(Stored records)
┌──

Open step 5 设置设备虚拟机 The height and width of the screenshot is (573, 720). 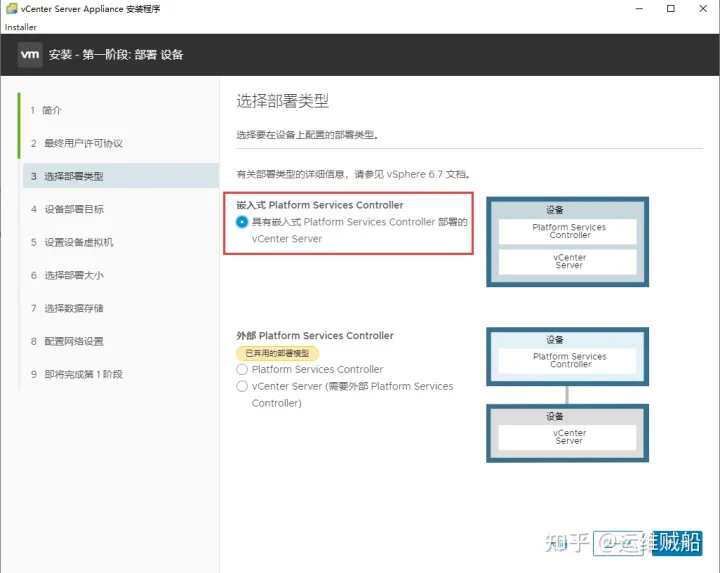click(x=78, y=242)
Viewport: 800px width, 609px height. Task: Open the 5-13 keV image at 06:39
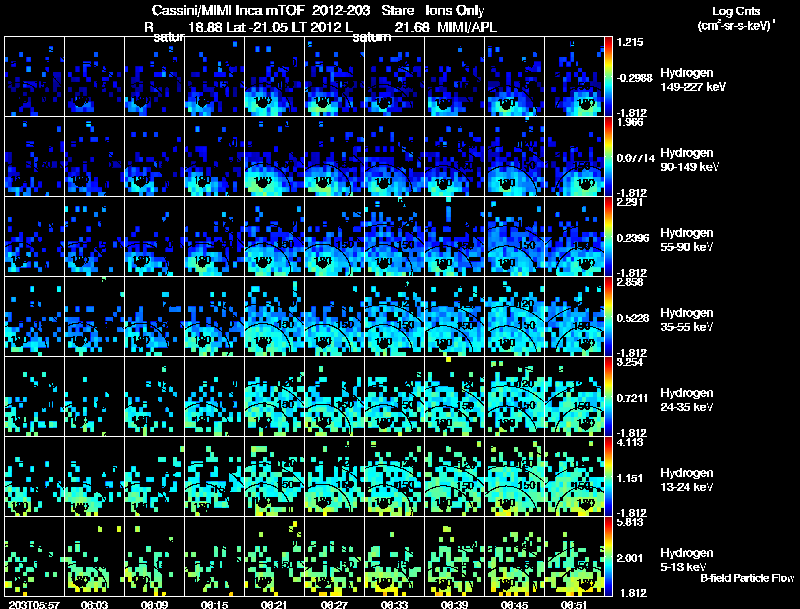click(x=454, y=557)
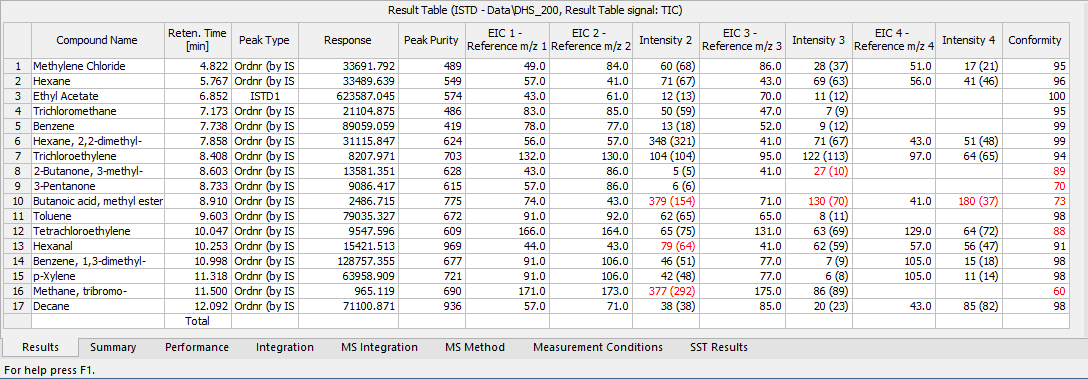Go to the MS Method tab
The width and height of the screenshot is (1088, 379).
point(475,347)
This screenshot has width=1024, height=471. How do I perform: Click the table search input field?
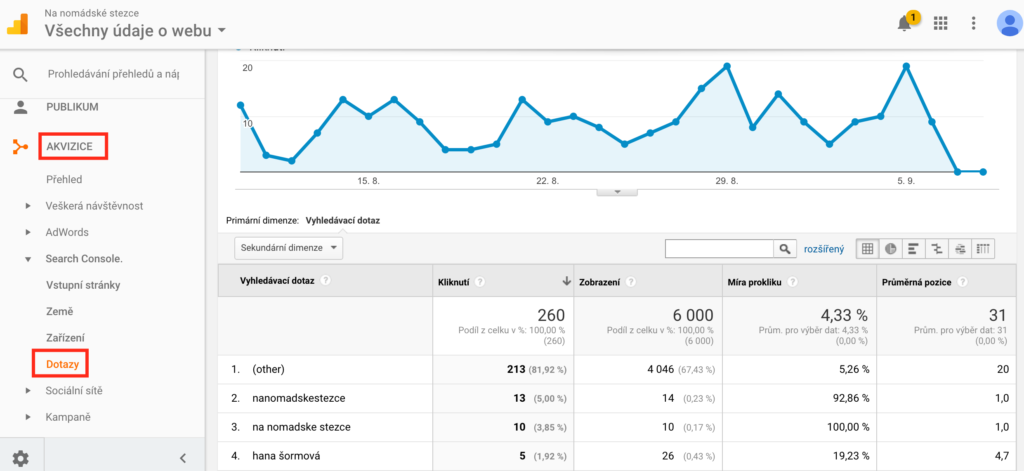click(x=720, y=249)
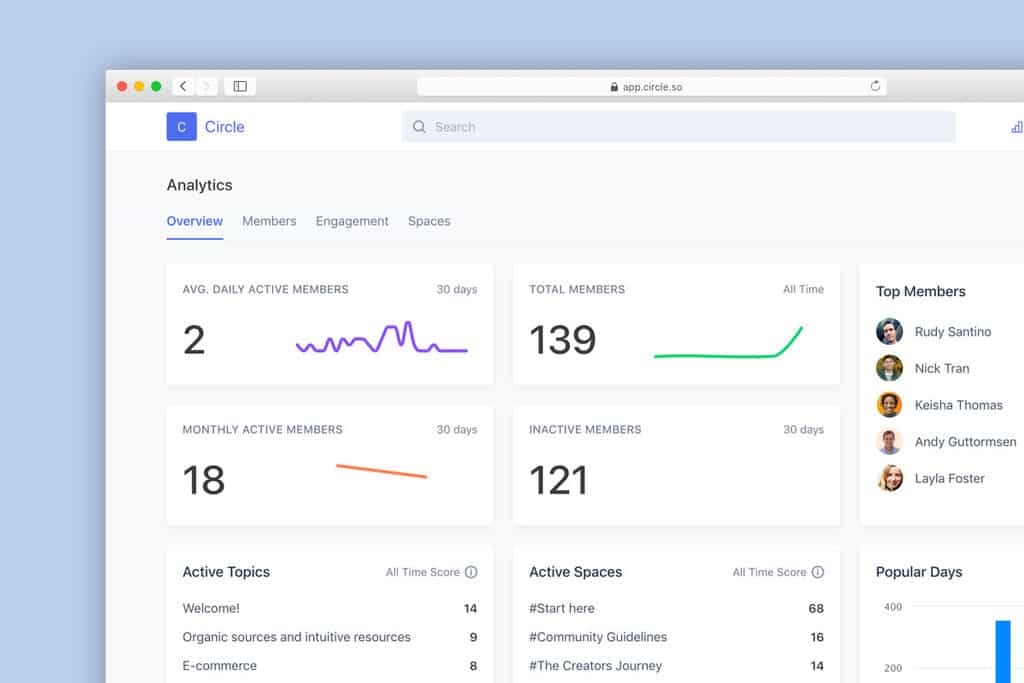Reload the page with the refresh icon
Screen dimensions: 1024x683
point(875,86)
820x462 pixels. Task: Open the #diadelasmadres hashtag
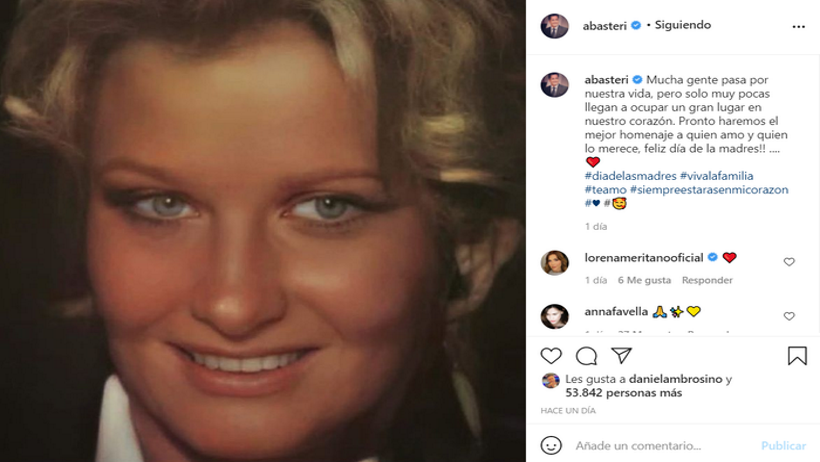630,176
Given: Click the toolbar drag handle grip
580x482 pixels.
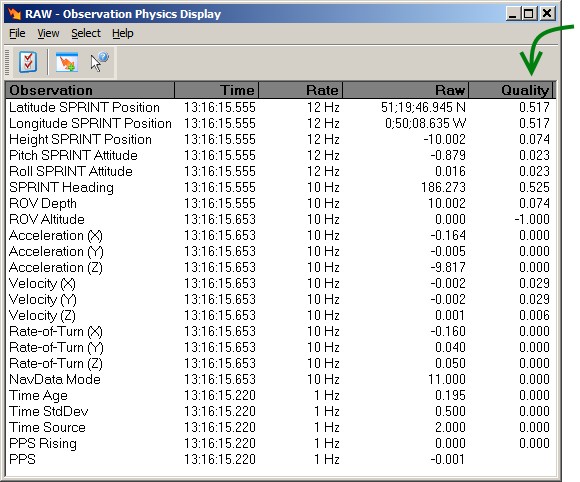Looking at the screenshot, I should click(7, 62).
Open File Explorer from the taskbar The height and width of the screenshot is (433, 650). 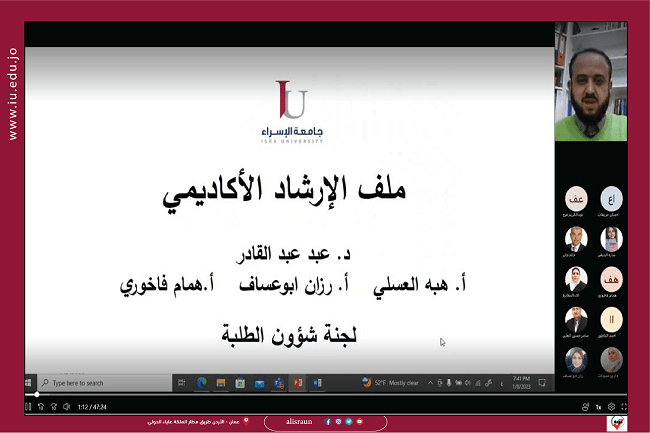point(219,382)
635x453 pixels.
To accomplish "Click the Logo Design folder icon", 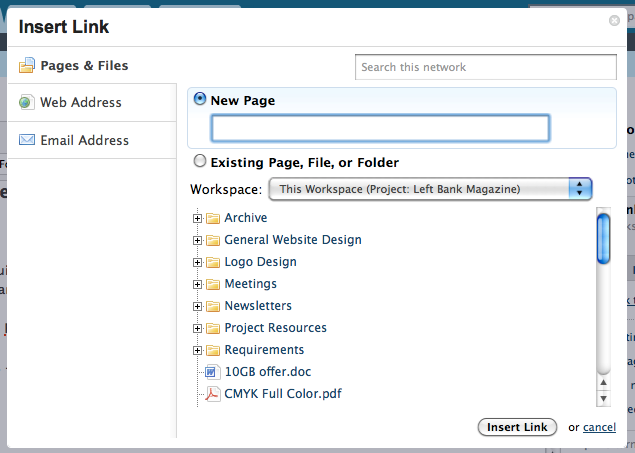I will point(212,262).
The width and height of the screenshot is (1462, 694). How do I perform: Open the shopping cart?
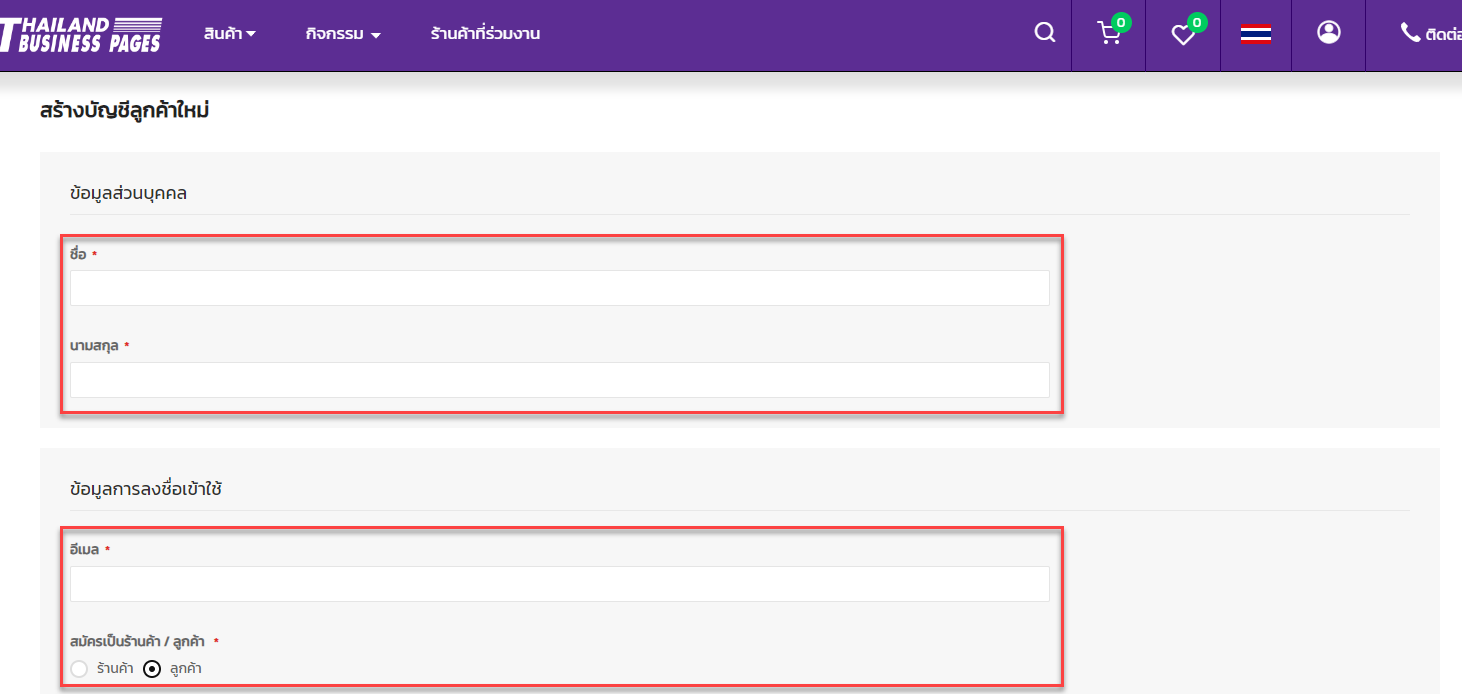click(x=1108, y=35)
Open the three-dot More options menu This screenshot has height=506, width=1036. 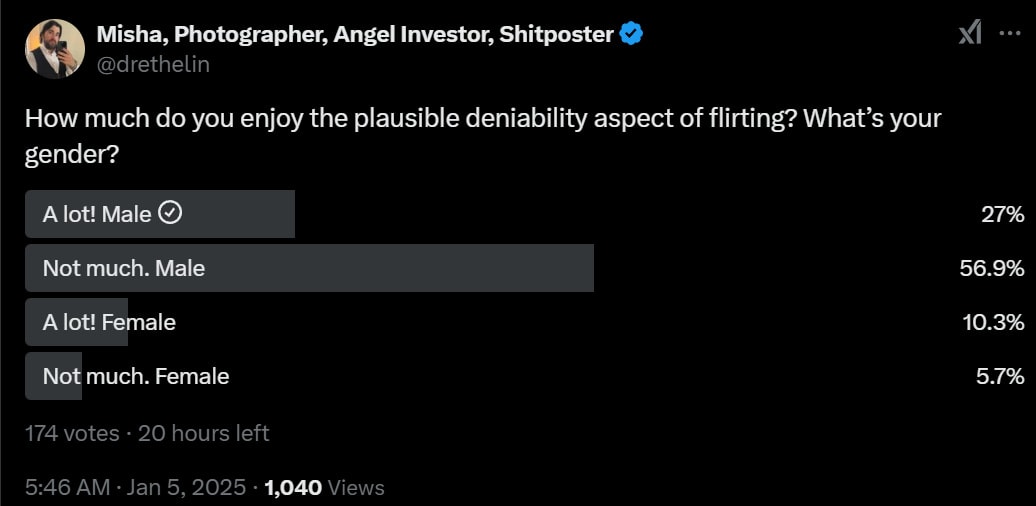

└──

Print the lines from the one that contains "The width and height of the screenshot is (1462, 694)." through the last line of the data, exactly and in full, and no other lines. Pictures are not part of the copy.

The width and height of the screenshot is (1462, 694). How do I perform: Open the shopping cart?
click(x=1108, y=35)
Open the three-dot More options menu This screenshot has height=506, width=1036. 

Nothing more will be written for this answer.